SALT LAKE CITY -- By the time airplanes began flying again into the Salt Lake airport, President Bush had already been safely ushered away and the Olympic flame burned above a nearly empty stadium.
An unprecedented security plan worked to near perfection in its first major test. For those protecting the Olympics, there were no opening-night jitters.
As the crowds went home from the opening ceremony Friday night, there was a quick sigh of relief and one sobering realization -- there are still a lot of Olympics left to protect.
''That was a big day, but we've still got a lot to go,'' said David Tubbs, executive director of the Olympic security force.
Security officials had been quietly confident that three years of preparation and an investment of $310 million would be enough to guard an Olympics that suddenly seemed more vulnerable after the Sept. 11 terrorist attacks.
Still, they were eager to see the complex plan meet -- and pass -- its first test. It didn't get any bigger than guarding Bush, three other heads of state and an audience of more than 50,000 on a chilly night in the Salt Lake City foothills.
''We're all breathing freely now,'' Salt Lake Olympic chief Mitt Romney said. ''Our security worked extremely well.''
The security was layered and intense outside Rice-Eccles Olympic Stadium on the University of Utah campus, where teams of police peered into the windows of cars in the driveways of nearby residences and black-clad Secret Service snipers watched from the rooftop.
A few helicopters patrolled nearby skies, which were otherwise absent of planes beneath 28,000 feet because the airport was closed and airspace restricted.
Once the crowds got through metal detectors and were patted down, though, they might have been surprised by the lack of visible security inside the stadium.

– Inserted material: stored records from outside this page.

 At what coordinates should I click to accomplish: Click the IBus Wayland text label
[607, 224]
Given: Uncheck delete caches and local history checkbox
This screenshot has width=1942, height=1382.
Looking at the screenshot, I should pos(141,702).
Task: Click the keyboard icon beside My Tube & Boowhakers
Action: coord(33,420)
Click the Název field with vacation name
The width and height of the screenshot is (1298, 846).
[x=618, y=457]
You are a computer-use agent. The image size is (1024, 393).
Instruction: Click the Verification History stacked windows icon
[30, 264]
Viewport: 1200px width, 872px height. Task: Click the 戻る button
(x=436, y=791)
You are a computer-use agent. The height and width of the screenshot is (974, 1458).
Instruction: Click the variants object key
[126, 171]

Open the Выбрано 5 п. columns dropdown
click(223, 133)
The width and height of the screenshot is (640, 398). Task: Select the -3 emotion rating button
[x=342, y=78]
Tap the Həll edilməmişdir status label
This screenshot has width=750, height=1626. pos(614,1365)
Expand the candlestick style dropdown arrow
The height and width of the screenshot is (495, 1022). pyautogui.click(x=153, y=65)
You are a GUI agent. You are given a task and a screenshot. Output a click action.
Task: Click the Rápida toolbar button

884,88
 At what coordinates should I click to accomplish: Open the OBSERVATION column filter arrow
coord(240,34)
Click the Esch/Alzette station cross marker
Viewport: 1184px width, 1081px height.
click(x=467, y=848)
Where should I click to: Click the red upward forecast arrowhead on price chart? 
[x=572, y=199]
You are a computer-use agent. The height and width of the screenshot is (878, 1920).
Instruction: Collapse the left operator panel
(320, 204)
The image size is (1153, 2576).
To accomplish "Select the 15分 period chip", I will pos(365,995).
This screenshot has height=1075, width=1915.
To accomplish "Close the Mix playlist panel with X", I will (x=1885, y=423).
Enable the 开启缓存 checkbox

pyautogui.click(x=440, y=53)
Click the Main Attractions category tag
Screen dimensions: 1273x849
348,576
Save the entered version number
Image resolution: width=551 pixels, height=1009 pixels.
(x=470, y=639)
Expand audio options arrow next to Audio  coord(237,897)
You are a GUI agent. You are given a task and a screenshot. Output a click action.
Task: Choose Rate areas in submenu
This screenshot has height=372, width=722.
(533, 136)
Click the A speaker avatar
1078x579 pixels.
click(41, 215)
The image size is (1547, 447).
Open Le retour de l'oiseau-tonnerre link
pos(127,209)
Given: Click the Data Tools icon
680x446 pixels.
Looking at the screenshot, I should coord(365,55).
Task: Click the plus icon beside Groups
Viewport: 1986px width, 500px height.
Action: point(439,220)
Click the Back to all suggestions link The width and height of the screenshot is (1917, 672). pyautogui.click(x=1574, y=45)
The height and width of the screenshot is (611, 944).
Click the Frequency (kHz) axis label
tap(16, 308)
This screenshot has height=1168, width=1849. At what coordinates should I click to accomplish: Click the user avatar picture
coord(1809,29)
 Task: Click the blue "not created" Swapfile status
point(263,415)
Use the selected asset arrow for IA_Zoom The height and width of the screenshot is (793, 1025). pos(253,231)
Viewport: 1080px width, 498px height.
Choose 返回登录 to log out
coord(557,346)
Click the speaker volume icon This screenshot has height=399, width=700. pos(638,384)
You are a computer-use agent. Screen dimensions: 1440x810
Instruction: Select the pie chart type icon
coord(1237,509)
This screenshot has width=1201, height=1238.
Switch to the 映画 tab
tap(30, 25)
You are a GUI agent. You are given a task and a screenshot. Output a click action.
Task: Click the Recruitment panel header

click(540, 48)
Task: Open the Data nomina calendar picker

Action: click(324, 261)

That was a secondary goal of organizers, who used plainclothes officers to mingle with the crowds inside to keep the games from having a militaristic look.
''Inside, where events are taking place, the security will be much more unobtrusive,'' Secret Service agent Marc Connolly said.
If anyone at the stadium needed a reminder of why security was so intense, all they had to do was look at the tattered flag pulled out of the rubble of the World Trade Center that was solemnly held during the national anthem.
Following the terrorist attacks, officials added another $40 million to secure the Olympics. They also heightened the awareness that the games could be a prime target.
Security was so tight even the Salt Lake International Airport was closed for four hours during the opening ceremony, disrupting some 332 flights. The only trouble came when five protesters were arrested after confronting police near where Bush was expected to arrive.
''There was nothing unexpected and nothing left to chance,'' Tubbs said. ''Everything that we've spent all the time planning and having exercises for went exactly the way it should.''
What might have been most surprising was how quickly spectators heavily bundled up against the cold got through metal detectors and into the Olympic stadium.
Lines moved quickly, with some fans saying they got through security in 10 minutes or less, and others not waiting much longer.
''There weren't any serious complaints about the ability to get into the stadium,'' Tubbs said.
That continued in Saturday's first full day of competition, with spectators having only a few minutes wait at most venues to get through security.
Romney said the only backups came at the media entrances, where reporters and photographers waited on an average of 15 minutes longer.
''Changes take place with experience and we hope that times will come down,'' Romney said.
At least one Olympic medalist didn't appreciate being searched before she performed.
Russian cross-country skier Larissa Lazutina had barely finished winning a silver medal when she bitterly criticized the security checks athletes have to undergo.
''I'm at my fourth Olympics, but nobody has ever searched my personal belongings this way,'' she said. ''It's beyond my comprehension. We've come here to compete and there's nothing else on our minds. What they're doing is a terrible putdown.''
Third-place finisher Katerina Neumannova didn't share Lazutina's feelings.
''Security checks are not pleasant, but they're understandable after what happened in New York,'' she said.